He also says (get this): "The teddy bear on the left of Jim Sinclair was our dummy body." Avalanche poodles? Check! Inflatable sheep? No problem! Teddy bears?

The people in the picture (R - L), many of importance in local climbing history: Tony Cousins, Tim Auger, Linda F., Mike W., Bev W., Gordon Smaill (helmet), John W., Jim Sinclair (Big Jim), Man D, Teddy Bear, Man E, Man F, Mab B., Colin O. (A friend who'll be back later this week can probably ID the rest.)

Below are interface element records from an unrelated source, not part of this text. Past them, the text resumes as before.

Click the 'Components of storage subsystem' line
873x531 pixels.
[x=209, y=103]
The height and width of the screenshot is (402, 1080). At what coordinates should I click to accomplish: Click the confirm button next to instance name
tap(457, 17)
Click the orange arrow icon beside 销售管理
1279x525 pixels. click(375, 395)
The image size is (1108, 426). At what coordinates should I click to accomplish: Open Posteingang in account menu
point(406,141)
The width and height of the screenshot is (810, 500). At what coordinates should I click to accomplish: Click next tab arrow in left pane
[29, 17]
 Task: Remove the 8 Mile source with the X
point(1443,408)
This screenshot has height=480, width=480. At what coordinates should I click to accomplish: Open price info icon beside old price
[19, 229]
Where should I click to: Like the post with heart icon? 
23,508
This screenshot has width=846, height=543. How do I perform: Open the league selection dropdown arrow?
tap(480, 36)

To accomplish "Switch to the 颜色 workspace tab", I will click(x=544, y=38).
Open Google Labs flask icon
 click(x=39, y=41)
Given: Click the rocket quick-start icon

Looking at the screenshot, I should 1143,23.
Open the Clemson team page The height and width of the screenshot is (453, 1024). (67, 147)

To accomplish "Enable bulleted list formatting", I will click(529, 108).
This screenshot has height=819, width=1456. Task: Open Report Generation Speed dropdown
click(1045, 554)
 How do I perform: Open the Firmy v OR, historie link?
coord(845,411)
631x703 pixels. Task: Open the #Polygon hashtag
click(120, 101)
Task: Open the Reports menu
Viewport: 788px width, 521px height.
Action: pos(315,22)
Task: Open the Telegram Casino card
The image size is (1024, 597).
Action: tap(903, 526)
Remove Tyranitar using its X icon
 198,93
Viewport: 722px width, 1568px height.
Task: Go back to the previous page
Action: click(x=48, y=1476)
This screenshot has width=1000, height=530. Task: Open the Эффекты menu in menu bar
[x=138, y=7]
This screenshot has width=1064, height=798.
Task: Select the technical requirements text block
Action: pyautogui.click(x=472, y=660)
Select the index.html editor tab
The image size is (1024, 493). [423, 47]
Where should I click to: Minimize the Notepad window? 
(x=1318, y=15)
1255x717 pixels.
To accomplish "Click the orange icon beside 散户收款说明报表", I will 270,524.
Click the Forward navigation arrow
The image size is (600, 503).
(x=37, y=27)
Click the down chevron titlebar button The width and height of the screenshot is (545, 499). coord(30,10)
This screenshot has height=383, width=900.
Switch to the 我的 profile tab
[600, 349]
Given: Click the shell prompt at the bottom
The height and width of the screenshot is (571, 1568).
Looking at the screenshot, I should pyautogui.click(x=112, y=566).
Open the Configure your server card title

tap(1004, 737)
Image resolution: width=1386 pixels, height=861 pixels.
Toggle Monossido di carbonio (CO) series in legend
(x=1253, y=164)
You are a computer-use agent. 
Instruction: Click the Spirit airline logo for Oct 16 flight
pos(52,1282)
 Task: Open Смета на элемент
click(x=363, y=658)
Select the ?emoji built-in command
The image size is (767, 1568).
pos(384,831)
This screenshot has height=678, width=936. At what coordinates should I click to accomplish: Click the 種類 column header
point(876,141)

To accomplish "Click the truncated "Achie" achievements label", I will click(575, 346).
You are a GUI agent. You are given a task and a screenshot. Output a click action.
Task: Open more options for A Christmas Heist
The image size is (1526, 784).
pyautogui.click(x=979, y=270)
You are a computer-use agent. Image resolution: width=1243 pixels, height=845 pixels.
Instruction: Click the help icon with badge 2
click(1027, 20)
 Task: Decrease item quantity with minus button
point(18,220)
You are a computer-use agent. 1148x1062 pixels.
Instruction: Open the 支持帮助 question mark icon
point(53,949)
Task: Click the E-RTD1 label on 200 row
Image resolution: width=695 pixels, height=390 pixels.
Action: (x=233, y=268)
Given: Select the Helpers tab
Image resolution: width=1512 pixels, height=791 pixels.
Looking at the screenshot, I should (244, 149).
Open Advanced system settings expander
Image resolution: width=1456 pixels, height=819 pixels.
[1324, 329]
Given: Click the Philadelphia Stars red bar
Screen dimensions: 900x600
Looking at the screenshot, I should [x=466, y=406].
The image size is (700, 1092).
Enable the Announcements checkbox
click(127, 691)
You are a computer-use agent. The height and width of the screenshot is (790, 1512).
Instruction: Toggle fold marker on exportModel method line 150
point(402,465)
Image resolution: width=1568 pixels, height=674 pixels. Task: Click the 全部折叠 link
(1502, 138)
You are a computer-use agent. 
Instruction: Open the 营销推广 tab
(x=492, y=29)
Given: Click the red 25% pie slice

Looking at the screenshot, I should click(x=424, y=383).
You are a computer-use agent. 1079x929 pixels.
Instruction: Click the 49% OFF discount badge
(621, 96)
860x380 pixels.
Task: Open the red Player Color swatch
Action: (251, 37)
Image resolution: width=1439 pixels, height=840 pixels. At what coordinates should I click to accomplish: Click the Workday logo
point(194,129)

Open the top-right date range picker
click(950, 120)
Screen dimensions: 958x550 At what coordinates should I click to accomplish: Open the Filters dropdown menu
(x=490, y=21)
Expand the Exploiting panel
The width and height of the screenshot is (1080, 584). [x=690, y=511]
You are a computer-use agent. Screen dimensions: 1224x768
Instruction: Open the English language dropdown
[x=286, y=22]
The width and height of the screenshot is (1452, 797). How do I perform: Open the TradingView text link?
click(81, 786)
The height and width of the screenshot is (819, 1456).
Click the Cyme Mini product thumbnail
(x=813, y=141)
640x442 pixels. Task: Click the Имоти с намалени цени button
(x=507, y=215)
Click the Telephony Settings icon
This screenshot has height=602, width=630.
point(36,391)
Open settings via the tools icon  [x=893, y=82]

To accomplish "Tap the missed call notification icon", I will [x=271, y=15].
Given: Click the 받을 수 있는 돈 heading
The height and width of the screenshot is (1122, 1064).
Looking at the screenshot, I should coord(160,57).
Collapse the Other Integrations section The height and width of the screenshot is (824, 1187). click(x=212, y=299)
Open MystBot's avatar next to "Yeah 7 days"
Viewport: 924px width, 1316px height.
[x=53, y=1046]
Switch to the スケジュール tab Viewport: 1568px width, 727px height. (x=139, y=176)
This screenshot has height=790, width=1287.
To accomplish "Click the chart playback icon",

The photo itself was taken in the boulders under the Chief. One of the first if not the first technical rescue practices in this part of the world.
Ghost

climber
A long way from where I started
Mar 16, 2009 - 06:38pm PT
Anders: A request for you.

Unless there's some overriding reason for not doing it, could you include last names in your stories and photos? All this "Joe A" and "Jill B" stuff is kind of frustrating. And it makes them sound like characters in a bad 19th century novel instead of real people.
Mighty Hiker

Social climber
Vancouver, B.C.
Mar 16, 2009 - 11:05pm PT
Sorry - not trying to be mysterious. Just bearing in mind that some people might not want their full names to appear, or even perhaps their photos with names. Much may be a matter of fact and record, but not all, and people don't always appreciate attention. I also omitted some names, photos, and stories out of caution.